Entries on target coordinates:
>> START
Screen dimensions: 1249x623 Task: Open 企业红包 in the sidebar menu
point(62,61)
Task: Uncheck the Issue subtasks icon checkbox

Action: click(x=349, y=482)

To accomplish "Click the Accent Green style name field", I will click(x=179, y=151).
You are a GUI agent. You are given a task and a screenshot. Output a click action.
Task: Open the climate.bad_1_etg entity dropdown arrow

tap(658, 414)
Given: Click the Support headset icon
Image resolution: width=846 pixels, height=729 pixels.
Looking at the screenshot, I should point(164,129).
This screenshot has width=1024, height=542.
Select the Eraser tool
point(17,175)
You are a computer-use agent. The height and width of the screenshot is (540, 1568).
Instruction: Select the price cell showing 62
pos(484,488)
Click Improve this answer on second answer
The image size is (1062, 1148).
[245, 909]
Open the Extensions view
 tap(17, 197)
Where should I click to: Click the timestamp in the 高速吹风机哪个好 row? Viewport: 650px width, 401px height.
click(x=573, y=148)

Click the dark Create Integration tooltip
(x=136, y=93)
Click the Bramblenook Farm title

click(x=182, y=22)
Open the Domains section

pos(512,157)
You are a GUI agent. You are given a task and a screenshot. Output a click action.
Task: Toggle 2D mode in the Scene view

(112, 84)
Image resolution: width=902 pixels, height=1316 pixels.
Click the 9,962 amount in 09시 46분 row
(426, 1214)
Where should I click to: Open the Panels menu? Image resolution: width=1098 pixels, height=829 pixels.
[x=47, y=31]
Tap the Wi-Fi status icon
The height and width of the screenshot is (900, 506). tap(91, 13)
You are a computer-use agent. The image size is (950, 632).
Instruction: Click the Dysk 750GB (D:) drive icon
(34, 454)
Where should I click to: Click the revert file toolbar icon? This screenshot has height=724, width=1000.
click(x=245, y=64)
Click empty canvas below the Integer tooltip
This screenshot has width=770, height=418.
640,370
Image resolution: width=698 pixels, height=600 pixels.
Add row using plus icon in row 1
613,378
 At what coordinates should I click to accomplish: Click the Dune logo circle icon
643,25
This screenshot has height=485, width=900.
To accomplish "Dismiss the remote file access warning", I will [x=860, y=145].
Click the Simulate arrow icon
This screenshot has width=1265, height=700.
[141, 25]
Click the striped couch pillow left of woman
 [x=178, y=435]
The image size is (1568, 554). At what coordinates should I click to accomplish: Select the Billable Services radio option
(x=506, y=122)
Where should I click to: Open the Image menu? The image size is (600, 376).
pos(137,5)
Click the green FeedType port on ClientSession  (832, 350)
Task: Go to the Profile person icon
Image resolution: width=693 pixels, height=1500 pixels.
>> END
Problem description: Give everything from the line containing "Where should I click to: Open the Panels" down to the line containing "The height and width of the screenshot is (900, 506)." as a two-column CSV with the columns instruction and coordinates, one row per entry. Put each value in a single quoted field and turn its line breaks into spaces.

Task response:
instruction,coordinates
"Where should I click to: Open the Panels menu? Image resolution: width=1098 pixels, height=829 pixels.","[x=47, y=31]"
"Tap the Wi-Fi status icon","The height and width of the screenshot is (900, 506). tap(91, 13)"